### Exercise goal
Give the entries again exactly, without pictures.

### Exercise inputs

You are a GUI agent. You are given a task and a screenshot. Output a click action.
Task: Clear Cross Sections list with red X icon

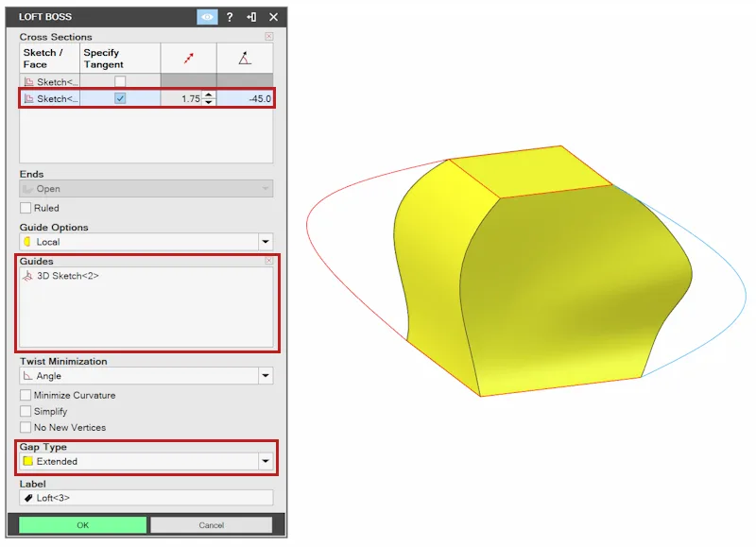click(269, 36)
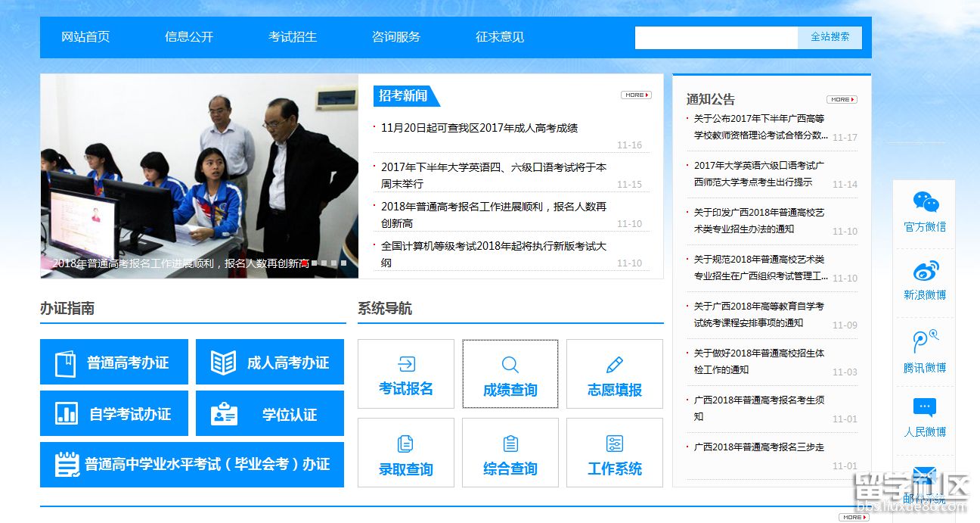Open the 新浪微博 Weibo icon

tap(925, 271)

### Answer to this exercise
You are a GUI agent. You are given a task and a screenshot. Output a click action.
Task: Clear Cross Sections list with red X icon

click(269, 36)
Open the 新浪微博 Weibo icon

tap(925, 271)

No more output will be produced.